» DIRECTIONS FOR THIS TASK
In the listing below, the answer starts at the line that has "The height and width of the screenshot is (1988, 1848)." and stops after the line that has "Task: Enable 'Do not send a Release' checkbox"; please repeat that part exactly and nothing more.

== Segment start ==

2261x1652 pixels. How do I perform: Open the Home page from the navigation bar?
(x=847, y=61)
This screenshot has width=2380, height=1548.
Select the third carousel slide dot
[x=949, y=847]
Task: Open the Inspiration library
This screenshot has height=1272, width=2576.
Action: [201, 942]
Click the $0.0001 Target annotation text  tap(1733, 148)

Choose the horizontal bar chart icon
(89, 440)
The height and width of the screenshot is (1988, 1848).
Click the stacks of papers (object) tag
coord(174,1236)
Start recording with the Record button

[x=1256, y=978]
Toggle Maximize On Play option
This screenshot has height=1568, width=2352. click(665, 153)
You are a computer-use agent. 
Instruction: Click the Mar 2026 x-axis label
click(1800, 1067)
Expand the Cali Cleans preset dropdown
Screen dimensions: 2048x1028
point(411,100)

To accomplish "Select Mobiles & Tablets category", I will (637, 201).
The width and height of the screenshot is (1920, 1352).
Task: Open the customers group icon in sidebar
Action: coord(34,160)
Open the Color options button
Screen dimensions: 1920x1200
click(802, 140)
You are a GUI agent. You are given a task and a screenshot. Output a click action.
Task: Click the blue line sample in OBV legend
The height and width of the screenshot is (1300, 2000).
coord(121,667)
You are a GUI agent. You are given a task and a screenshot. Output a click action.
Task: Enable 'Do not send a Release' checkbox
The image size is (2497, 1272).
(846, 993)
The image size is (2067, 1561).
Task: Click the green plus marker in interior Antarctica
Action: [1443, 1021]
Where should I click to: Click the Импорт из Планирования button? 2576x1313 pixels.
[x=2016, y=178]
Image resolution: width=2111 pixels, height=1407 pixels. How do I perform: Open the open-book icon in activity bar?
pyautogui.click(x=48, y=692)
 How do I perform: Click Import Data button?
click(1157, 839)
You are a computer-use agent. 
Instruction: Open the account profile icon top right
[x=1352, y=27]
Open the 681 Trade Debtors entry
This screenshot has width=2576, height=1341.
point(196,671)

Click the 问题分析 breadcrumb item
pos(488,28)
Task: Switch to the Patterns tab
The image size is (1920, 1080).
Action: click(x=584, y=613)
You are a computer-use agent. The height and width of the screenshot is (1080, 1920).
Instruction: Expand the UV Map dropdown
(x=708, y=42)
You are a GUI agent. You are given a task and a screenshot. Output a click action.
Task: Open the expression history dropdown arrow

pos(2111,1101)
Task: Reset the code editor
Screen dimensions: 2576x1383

== Segment end ==

» SOLUTION TO THE PROBLEM
The height and width of the screenshot is (1988, 1848).
Click the stacks of papers (object) tag
coord(174,1236)
Start recording with the Record button

[x=1256, y=978]
Toggle Maximize On Play option
This screenshot has height=1568, width=2352. click(665, 153)
You are a computer-use agent. 
Instruction: Click the Mar 2026 x-axis label
click(1800, 1067)
Expand the Cali Cleans preset dropdown
Screen dimensions: 2048x1028
point(411,100)

To accomplish "Select Mobiles & Tablets category", I will (637, 201).
The width and height of the screenshot is (1920, 1352).
Task: Open the customers group icon in sidebar
Action: coord(34,160)
Open the Color options button
Screen dimensions: 1920x1200
click(802, 140)
You are a GUI agent. You are given a task and a screenshot. Output a click action.
Task: Click the blue line sample in OBV legend
The height and width of the screenshot is (1300, 2000).
coord(121,667)
You are a GUI agent. You are given a task and a screenshot. Output a click action.
Task: Enable 'Do not send a Release' checkbox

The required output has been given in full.